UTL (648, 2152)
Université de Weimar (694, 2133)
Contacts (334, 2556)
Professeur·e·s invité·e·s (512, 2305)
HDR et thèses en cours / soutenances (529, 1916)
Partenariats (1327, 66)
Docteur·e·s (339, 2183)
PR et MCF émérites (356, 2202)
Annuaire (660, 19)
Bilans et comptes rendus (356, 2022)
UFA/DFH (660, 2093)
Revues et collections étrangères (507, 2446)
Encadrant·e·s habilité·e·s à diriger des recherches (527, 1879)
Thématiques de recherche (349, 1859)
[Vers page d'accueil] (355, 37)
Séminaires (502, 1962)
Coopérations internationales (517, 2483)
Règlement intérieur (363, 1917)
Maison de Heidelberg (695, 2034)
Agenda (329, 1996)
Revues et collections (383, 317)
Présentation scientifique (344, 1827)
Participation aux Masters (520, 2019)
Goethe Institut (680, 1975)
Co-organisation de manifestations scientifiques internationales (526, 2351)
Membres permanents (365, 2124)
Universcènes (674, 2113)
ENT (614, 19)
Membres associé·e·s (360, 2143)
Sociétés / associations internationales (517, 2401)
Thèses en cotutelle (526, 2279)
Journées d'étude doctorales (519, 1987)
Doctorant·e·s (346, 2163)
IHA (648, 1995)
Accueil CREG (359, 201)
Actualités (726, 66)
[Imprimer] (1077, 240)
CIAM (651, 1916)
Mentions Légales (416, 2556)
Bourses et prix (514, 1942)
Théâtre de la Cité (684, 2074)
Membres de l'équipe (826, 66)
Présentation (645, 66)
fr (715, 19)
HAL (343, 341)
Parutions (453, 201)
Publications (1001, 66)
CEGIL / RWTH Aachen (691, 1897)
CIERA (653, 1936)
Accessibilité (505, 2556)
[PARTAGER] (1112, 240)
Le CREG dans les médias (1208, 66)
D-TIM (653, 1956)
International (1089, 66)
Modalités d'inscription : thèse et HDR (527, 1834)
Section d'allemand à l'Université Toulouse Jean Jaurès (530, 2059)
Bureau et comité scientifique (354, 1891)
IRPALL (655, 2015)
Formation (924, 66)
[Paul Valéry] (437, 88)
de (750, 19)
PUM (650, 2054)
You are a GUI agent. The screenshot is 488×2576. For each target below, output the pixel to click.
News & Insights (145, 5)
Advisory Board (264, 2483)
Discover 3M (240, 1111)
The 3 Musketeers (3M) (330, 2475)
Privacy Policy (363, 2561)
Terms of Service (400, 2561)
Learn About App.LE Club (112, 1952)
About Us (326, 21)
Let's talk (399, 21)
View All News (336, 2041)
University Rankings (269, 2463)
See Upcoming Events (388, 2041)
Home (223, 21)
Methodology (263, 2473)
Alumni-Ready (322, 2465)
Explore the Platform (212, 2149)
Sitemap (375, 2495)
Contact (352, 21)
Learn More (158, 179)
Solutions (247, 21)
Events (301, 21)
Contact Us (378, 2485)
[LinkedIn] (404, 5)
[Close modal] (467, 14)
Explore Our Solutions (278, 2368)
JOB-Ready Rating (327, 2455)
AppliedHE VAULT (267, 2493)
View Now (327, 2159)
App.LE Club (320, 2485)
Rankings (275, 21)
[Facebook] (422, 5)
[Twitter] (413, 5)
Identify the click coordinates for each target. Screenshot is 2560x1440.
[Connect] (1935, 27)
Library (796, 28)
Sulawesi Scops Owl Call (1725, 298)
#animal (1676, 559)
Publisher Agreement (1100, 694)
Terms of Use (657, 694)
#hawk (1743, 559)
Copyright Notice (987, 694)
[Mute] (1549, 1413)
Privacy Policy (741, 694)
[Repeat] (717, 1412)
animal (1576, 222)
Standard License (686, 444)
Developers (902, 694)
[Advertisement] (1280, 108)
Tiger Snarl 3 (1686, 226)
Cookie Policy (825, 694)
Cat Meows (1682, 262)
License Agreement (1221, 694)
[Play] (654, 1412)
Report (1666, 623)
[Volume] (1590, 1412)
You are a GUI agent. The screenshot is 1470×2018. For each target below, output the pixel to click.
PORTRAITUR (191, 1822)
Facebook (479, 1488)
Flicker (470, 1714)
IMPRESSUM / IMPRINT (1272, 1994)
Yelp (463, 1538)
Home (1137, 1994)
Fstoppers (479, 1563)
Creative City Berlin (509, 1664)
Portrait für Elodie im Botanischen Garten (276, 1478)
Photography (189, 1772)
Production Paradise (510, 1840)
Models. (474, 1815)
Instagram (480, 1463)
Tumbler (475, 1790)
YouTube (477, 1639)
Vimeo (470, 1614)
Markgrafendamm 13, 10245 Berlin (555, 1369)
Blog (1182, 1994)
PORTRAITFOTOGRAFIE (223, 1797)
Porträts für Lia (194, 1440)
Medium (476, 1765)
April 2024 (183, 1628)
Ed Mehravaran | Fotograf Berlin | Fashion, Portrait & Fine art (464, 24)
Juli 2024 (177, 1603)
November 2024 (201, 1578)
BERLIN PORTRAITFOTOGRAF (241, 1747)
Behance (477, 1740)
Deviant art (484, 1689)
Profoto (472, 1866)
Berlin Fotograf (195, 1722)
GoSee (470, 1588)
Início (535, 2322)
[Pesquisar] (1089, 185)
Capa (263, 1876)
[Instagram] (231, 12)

───

### [TASK BRIEF]
Please, from the entries above, set down exactly the lines from the one containing "Bureau et comité scientifique (354, 1891)" through the one containing "animal (1576, 222)", and only those.

### [TASK OUTPUT]
Bureau et comité scientifique (354, 1891)
IRPALL (655, 2015)
Formation (924, 66)
[Paul Valéry] (437, 88)
de (750, 19)
PUM (650, 2054)
You are a GUI agent. The screenshot is 488×2576. For each target below, output the pixel to click.
News & Insights (145, 5)
Advisory Board (264, 2483)
Discover 3M (240, 1111)
The 3 Musketeers (3M) (330, 2475)
Privacy Policy (363, 2561)
Terms of Service (400, 2561)
Learn About App.LE Club (112, 1952)
About Us (326, 21)
Let's talk (399, 21)
View All News (336, 2041)
University Rankings (269, 2463)
See Upcoming Events (388, 2041)
Home (223, 21)
Methodology (263, 2473)
Alumni-Ready (322, 2465)
Explore the Platform (212, 2149)
Sitemap (375, 2495)
Contact (352, 21)
Learn More (158, 179)
Solutions (247, 21)
Events (301, 21)
Contact Us (378, 2485)
[LinkedIn] (404, 5)
[Close modal] (467, 14)
Explore Our Solutions (278, 2368)
JOB-Ready Rating (327, 2455)
AppliedHE VAULT (267, 2493)
View Now (327, 2159)
App.LE Club (320, 2485)
Rankings (275, 21)
[Facebook] (422, 5)
[Twitter] (413, 5)
Identify the click coordinates for each target. Screenshot is 2560x1440.
[Connect] (1935, 27)
Library (796, 28)
Sulawesi Scops Owl Call (1725, 298)
#animal (1676, 559)
Publisher Agreement (1100, 694)
Terms of Use (657, 694)
#hawk (1743, 559)
Copyright Notice (987, 694)
[Mute] (1549, 1413)
Privacy Policy (741, 694)
[Repeat] (717, 1412)
animal (1576, 222)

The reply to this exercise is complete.